> **How to complete this task**
Transcribe the full listing with no word altered.

> **Provided records**
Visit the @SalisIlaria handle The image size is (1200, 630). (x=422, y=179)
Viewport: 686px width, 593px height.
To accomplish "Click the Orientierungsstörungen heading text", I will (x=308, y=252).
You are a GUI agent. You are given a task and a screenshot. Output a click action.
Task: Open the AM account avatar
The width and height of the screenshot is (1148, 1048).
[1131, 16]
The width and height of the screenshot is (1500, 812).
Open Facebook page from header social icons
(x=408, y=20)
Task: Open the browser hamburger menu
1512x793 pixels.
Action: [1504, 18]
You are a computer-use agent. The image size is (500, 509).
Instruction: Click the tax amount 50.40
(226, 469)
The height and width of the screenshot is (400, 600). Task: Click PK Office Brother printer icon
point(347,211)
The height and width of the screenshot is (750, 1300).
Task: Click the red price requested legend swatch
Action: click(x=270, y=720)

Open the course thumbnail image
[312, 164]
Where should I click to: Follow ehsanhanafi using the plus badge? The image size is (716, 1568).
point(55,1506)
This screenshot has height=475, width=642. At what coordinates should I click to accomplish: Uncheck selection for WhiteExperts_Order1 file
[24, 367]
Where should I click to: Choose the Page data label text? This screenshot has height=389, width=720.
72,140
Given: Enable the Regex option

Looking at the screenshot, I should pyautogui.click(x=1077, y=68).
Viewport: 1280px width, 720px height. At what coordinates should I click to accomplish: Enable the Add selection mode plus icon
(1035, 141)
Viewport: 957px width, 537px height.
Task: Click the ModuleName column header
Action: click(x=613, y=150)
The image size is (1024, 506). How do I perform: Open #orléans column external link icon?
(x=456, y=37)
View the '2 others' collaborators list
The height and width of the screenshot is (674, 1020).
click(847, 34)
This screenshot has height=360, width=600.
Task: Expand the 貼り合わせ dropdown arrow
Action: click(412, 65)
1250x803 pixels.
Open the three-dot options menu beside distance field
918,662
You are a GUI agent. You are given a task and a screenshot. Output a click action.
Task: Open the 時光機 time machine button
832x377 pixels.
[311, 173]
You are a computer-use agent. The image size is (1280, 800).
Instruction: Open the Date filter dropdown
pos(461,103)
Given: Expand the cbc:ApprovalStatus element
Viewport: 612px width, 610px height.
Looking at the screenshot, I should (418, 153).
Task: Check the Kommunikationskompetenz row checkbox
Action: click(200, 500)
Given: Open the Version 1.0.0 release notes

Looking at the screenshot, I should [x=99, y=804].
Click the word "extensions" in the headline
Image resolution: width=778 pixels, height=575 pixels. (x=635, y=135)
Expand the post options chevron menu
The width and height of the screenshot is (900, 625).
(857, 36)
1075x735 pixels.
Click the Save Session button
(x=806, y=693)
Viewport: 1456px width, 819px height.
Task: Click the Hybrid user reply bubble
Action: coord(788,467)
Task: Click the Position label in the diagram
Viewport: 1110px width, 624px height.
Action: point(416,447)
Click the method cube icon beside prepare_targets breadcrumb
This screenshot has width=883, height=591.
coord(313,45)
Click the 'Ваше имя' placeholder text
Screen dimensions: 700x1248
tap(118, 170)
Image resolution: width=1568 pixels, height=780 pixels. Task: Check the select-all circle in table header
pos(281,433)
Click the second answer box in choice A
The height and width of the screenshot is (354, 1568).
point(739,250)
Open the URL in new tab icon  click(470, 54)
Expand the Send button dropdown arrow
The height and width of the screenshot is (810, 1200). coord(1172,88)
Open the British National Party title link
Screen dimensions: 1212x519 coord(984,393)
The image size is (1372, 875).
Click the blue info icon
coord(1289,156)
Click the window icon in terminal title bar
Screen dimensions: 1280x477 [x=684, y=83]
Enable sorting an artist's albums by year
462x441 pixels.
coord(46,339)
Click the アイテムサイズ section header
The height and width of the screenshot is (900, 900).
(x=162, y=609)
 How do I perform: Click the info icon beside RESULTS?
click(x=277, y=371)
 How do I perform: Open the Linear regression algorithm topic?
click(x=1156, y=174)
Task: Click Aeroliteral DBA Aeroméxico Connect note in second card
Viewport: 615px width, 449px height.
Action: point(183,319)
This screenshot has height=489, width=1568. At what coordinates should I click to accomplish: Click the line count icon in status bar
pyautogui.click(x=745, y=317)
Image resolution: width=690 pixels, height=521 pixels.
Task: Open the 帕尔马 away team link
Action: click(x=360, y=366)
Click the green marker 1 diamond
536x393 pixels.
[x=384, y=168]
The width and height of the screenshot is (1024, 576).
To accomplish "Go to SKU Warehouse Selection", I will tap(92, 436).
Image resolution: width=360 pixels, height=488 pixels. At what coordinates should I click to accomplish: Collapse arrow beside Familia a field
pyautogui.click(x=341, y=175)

> **Solution for this task**
Visit the @SalisIlaria handle The image size is (1200, 630). (x=422, y=179)
Viewport: 686px width, 593px height.
To accomplish "Click the Orientierungsstörungen heading text", I will (x=308, y=252).
You are a GUI agent. You are given a task and a screenshot. Output a click action.
Task: Open the AM account avatar
The width and height of the screenshot is (1148, 1048).
[1131, 16]
The width and height of the screenshot is (1500, 812).
Open Facebook page from header social icons
(x=408, y=20)
Task: Open the browser hamburger menu
1512x793 pixels.
Action: [1504, 18]
You are a computer-use agent. The image size is (500, 509).
Instruction: Click the tax amount 50.40
(226, 469)
The height and width of the screenshot is (400, 600). Task: Click PK Office Brother printer icon
point(347,211)
The height and width of the screenshot is (750, 1300).
Task: Click the red price requested legend swatch
Action: click(x=270, y=720)

Open the course thumbnail image
[312, 164]
Where should I click to: Follow ehsanhanafi using the plus badge? The image size is (716, 1568).
point(55,1506)
This screenshot has height=475, width=642. At what coordinates should I click to accomplish: Uncheck selection for WhiteExperts_Order1 file
[24, 367]
Where should I click to: Choose the Page data label text? This screenshot has height=389, width=720.
72,140
Given: Enable the Regex option

Looking at the screenshot, I should pyautogui.click(x=1077, y=68).
Viewport: 1280px width, 720px height. At what coordinates should I click to accomplish: Enable the Add selection mode plus icon
(1035, 141)
Viewport: 957px width, 537px height.
Task: Click the ModuleName column header
Action: click(x=613, y=150)
The image size is (1024, 506). How do I perform: Open #orléans column external link icon?
(x=456, y=37)
View the '2 others' collaborators list
The height and width of the screenshot is (674, 1020).
click(847, 34)
This screenshot has height=360, width=600.
Task: Expand the 貼り合わせ dropdown arrow
Action: click(412, 65)
1250x803 pixels.
Open the three-dot options menu beside distance field
918,662
You are a GUI agent. You are given a task and a screenshot. Output a click action.
Task: Open the 時光機 time machine button
832x377 pixels.
[311, 173]
You are a computer-use agent. The image size is (1280, 800).
Instruction: Open the Date filter dropdown
pos(461,103)
Given: Expand the cbc:ApprovalStatus element
Viewport: 612px width, 610px height.
Looking at the screenshot, I should (418, 153).
Task: Check the Kommunikationskompetenz row checkbox
Action: click(200, 500)
Given: Open the Version 1.0.0 release notes

Looking at the screenshot, I should [x=99, y=804].
Click the word "extensions" in the headline
Image resolution: width=778 pixels, height=575 pixels. (x=635, y=135)
Expand the post options chevron menu
The width and height of the screenshot is (900, 625).
(857, 36)
1075x735 pixels.
Click the Save Session button
(x=806, y=693)
Viewport: 1456px width, 819px height.
Task: Click the Hybrid user reply bubble
Action: coord(788,467)
Task: Click the Position label in the diagram
Viewport: 1110px width, 624px height.
Action: point(416,447)
Click the method cube icon beside prepare_targets breadcrumb
This screenshot has width=883, height=591.
coord(313,45)
Click the 'Ваше имя' placeholder text
Screen dimensions: 700x1248
tap(118, 170)
Image resolution: width=1568 pixels, height=780 pixels. Task: Check the select-all circle in table header
pos(281,433)
Click the second answer box in choice A
The height and width of the screenshot is (354, 1568).
point(739,250)
Open the URL in new tab icon  click(470, 54)
Expand the Send button dropdown arrow
The height and width of the screenshot is (810, 1200). coord(1172,88)
Open the British National Party title link
Screen dimensions: 1212x519 coord(984,393)
The image size is (1372, 875).
Click the blue info icon
coord(1289,156)
Click the window icon in terminal title bar
Screen dimensions: 1280x477 [x=684, y=83]
Enable sorting an artist's albums by year
462x441 pixels.
coord(46,339)
Click the アイテムサイズ section header
The height and width of the screenshot is (900, 900).
(x=162, y=609)
 How do I perform: Click the info icon beside RESULTS?
click(x=277, y=371)
 How do I perform: Open the Linear regression algorithm topic?
click(x=1156, y=174)
Task: Click Aeroliteral DBA Aeroméxico Connect note in second card
Viewport: 615px width, 449px height.
Action: point(183,319)
This screenshot has height=489, width=1568. At what coordinates should I click to accomplish: Click the line count icon in status bar
pyautogui.click(x=745, y=317)
Image resolution: width=690 pixels, height=521 pixels.
Task: Open the 帕尔马 away team link
Action: click(x=360, y=366)
Click the green marker 1 diamond
536x393 pixels.
[x=384, y=168]
The width and height of the screenshot is (1024, 576).
To accomplish "Go to SKU Warehouse Selection", I will tap(92, 436).
Image resolution: width=360 pixels, height=488 pixels. At what coordinates should I click to accomplish: Collapse arrow beside Familia a field
pyautogui.click(x=341, y=175)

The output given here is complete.